**TO DO**
In the records, find each line where "width" occurs, and copy it.
(Beginning of RECORD SET)
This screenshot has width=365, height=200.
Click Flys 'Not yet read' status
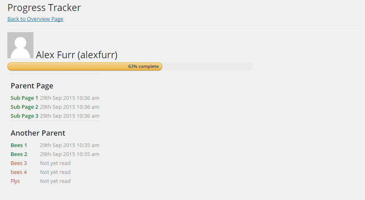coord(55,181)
(End of RECORD SET)
(Beginning of RECORD SET)
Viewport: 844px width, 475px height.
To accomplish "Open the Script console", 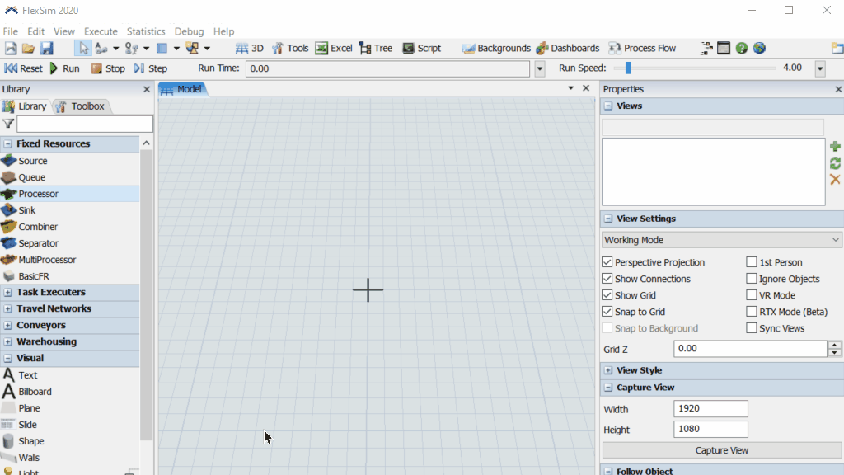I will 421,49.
(End of RECORD SET)
**OUTPUT OF THE TASK**
This screenshot has width=365, height=200.
Viewport: 844px width, 475px height.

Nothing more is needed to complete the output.